● **WHAT THIS TASK INVOLVES**
In the material below, which lines hold the word "dropdown"? Pick each one out.

● **DATA SUPPLIED**

----

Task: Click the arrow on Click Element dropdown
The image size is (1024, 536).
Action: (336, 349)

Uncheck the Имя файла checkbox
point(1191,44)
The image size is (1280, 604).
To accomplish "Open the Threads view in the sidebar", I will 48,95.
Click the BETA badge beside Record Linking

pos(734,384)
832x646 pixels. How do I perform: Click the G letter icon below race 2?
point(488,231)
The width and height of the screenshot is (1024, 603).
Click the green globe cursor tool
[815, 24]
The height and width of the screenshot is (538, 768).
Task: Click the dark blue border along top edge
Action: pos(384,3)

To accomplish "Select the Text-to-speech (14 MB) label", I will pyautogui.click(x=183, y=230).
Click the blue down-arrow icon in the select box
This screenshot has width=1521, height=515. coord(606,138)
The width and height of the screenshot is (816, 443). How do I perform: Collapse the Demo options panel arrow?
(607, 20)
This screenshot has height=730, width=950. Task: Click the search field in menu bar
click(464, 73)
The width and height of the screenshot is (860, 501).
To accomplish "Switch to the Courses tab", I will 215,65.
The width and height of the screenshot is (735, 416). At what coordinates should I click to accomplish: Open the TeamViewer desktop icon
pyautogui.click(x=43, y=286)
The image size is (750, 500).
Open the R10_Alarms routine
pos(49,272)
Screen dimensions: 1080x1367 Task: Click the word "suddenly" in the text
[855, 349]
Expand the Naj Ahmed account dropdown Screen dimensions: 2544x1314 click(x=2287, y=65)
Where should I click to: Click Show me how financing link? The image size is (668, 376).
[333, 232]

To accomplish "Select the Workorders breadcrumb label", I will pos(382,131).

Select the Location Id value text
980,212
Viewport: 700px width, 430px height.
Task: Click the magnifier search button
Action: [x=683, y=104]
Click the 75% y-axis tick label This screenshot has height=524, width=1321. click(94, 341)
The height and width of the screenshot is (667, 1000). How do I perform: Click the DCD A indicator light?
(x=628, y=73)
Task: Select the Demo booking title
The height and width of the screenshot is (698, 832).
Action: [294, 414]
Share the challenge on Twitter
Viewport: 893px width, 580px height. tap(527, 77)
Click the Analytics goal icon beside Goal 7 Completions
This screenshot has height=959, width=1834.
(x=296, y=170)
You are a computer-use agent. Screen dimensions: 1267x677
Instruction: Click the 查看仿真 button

----

● **ANSWER FOR THIS EXERCISE**
Task: Click the arrow on Click Element dropdown
Expand the Naj Ahmed account dropdown Screen dimensions: 2544x1314 click(x=2287, y=65)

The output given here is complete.